According to Hirasuna, the most vulnerable populations to heat are the “poor and homeless, the elderly, infants and children, those with pre-existing medical conditions like cardiac and respiratory conditions, the mentally-ill, and agricultural workers and those who work outside. It actually causes more deaths than a lot of the other extreme weather conditions combined.”

With the increase in average global temperature, more natural disasters are occurring such as hurricanes. “Warmer oceans lead to more intense hurricanes, hurricanes intensify much more rapidly, warmer air holds more moisture leading to heavier downpours, [and] storm surges increase due to sea-level rise,” Hirasuna said.

“[Hurricane Harvey] intensified in a short amount of time. It went from a tropical depression to Category 4 hurricane just in 2 days. […] Hurricane Maria intensified from a category 1 to category 5 in less than 18 hours,” Hirasuna said.

Another consequence is the increase of fire incidents in even unexpected locations, such as Alaska. Longer and warmer seasons can also disrupt the ecosystems, making it easier for infectious diseases to spread.

Hirasuna provides some potential solutions for combating climate change such as switching to renewable energy. “In 2018, renewables provided more power to Germany in energy than coal. […] More than two-thirds of the global population live in countries where solar and wind are the cheapest sources of renewable generation,” Hirasuna said.

Renewable energy development can provide more employment opportunities where, “on the employment front, globally, 11 million people worked directly or indirectly for the renewable energy sector. Solar energy jobs have grown six times faster in the overall economy in the last five years.”

If you don’t know where to get started in becoming more energy-efficient, Hirasuna suggests Ithacans to start with Get Your GreenBack Tompkins.
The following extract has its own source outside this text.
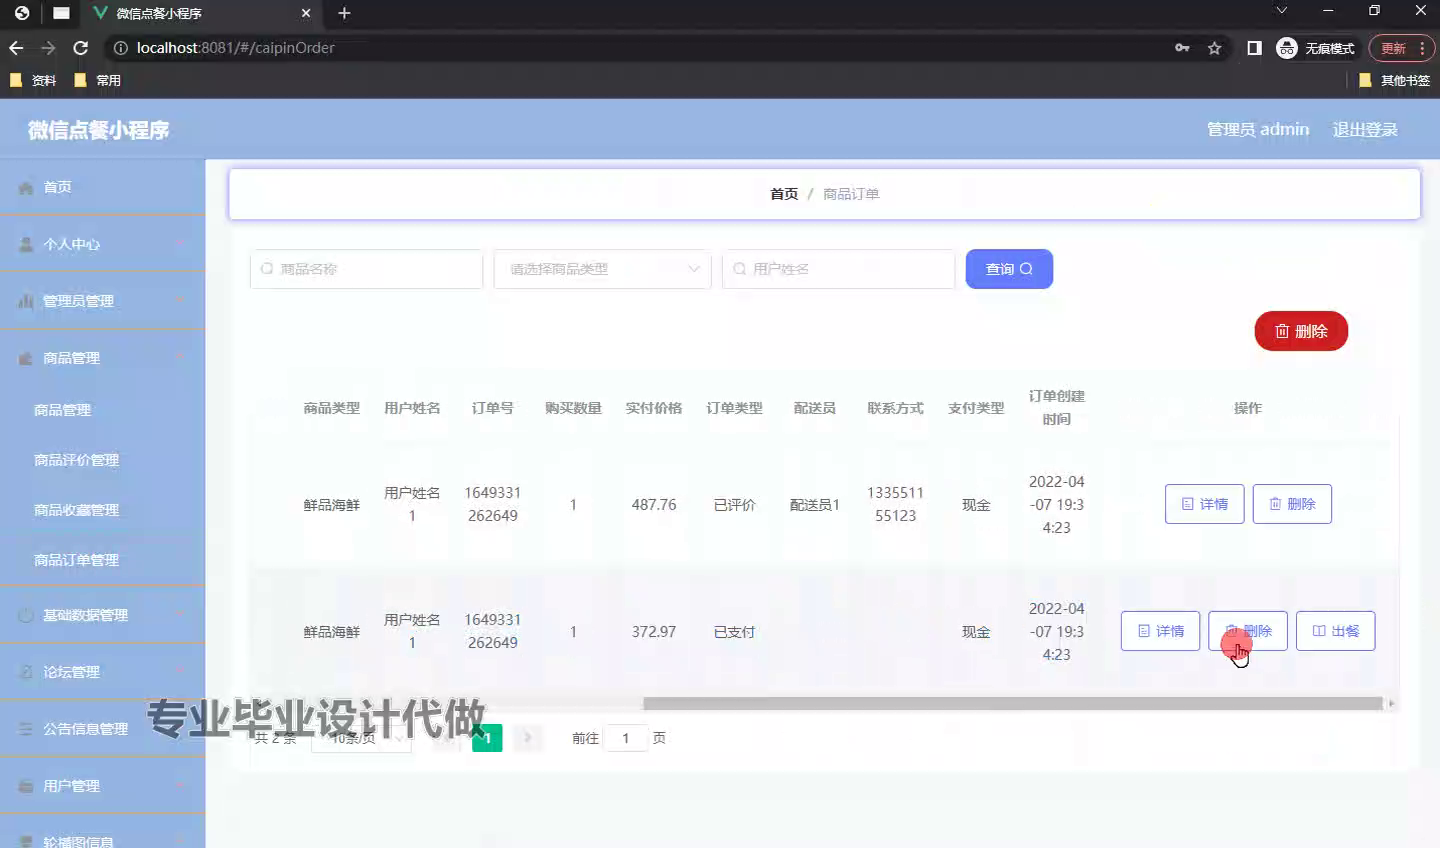Image resolution: width=1440 pixels, height=848 pixels.
Task: Expand the 论坛管理 sidebar menu
Action: pyautogui.click(x=72, y=672)
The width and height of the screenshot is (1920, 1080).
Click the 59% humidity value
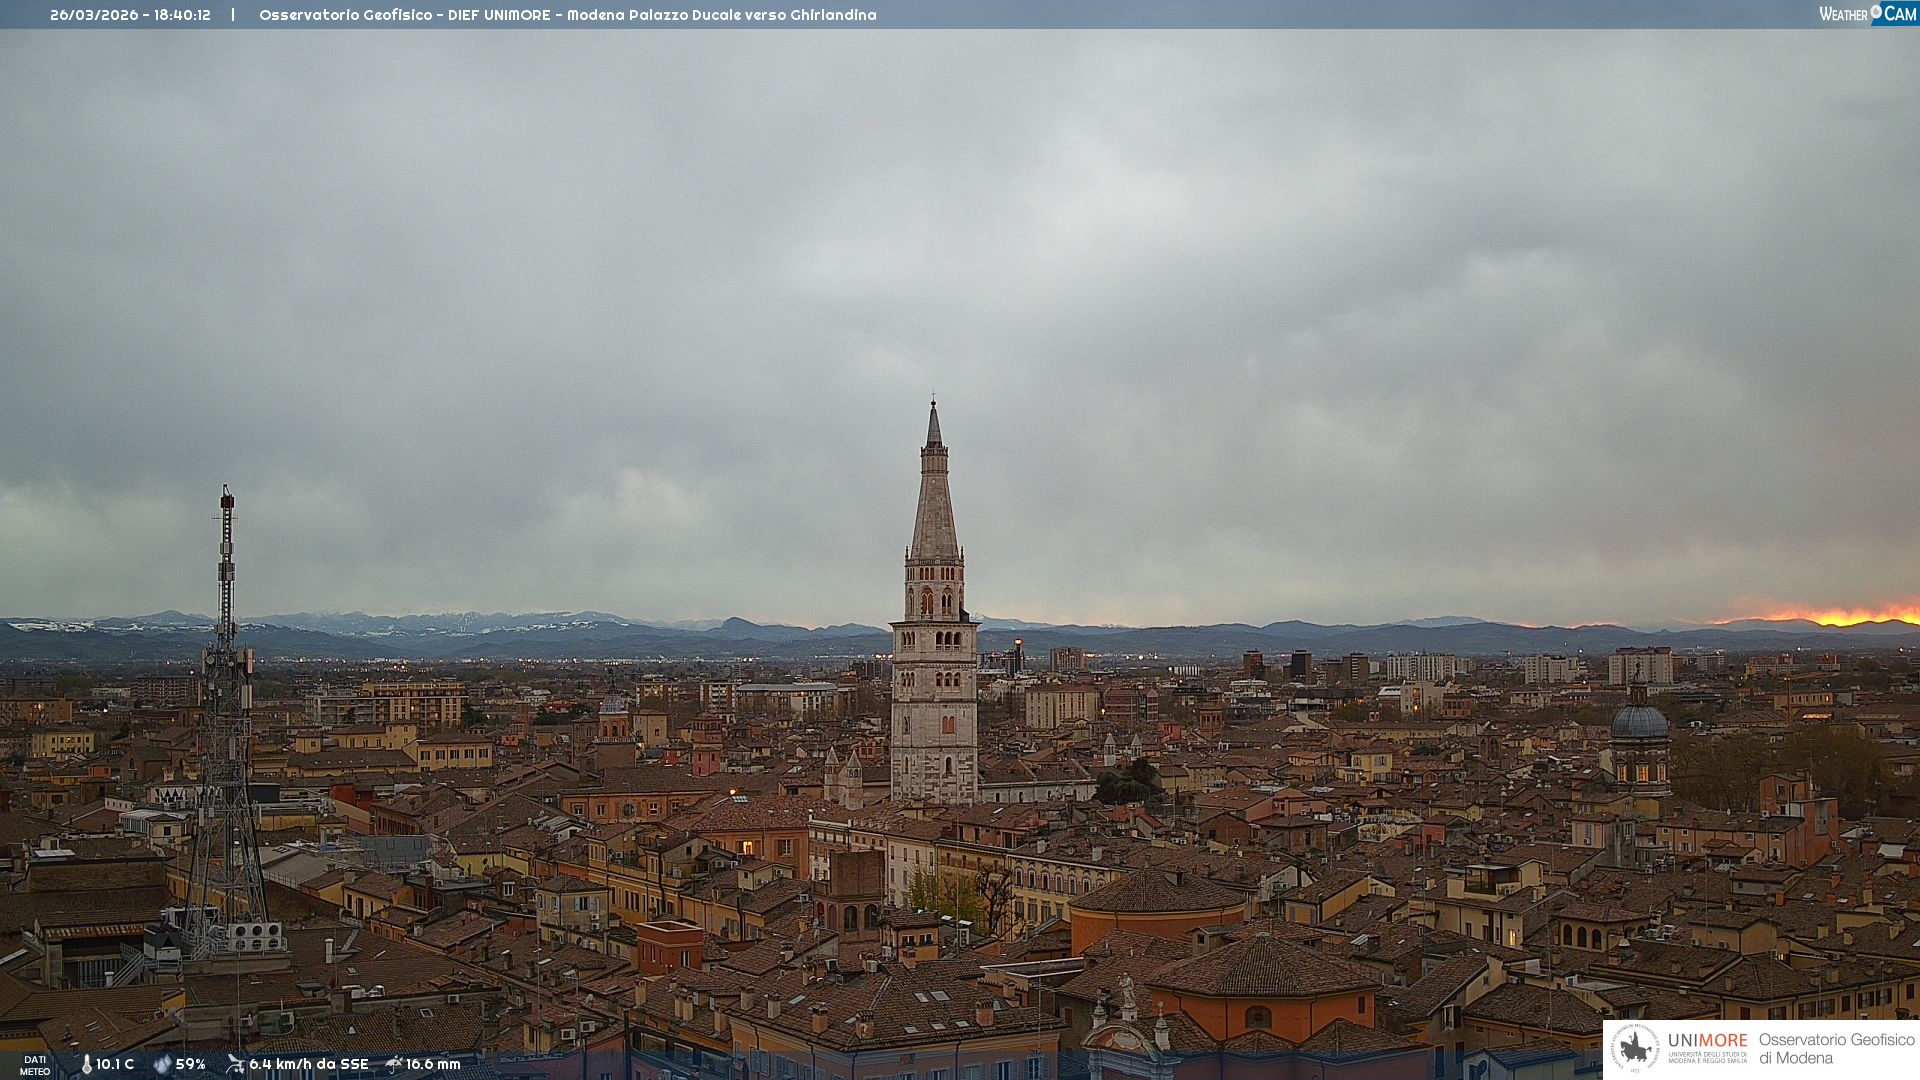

For a more global perspective, people can look at Project Drawdown which is “a study [that] looked at all sorts of existing solutions and their effect on reducing carbon, what it costs, and what the cost-benefit would be,” Hirasuna  said.

People can also choose to buy offsets, which are, “run by groups that will put projects together and they’ll use the money that people put in to fund projects that are relieving the problems, and there are many of these organizations that are working on this. […] Locally, we have a Finger Lakes Climate Fund,” Hirasuna said. He also warns Ithacans that because there are potential scams that exist, people should make sure an organization is legitimate before purchasing offsets.

While it is important for people to reduce their own carbon footprint, it is even more important for them to vote. “For the type of legislative speed and power [we need,] we have to get governments to do this because despite individuals’ efforts, governments set overall policy and it’s the only way to get things to move at the speed we need,” Hirasuna said.
On September 20, Hirasuna attended the Ithaca Global Climate strike in the Commons that was organized by the Sunrise Movement Ithaca. “Their youth has inspired me, it was mainly students in the organization, and they also helped craft the Green New Deal in Ithaca. They have some goals that they are working towards and a lot of these are in common with Climate Reality as well,” Hirasuna said.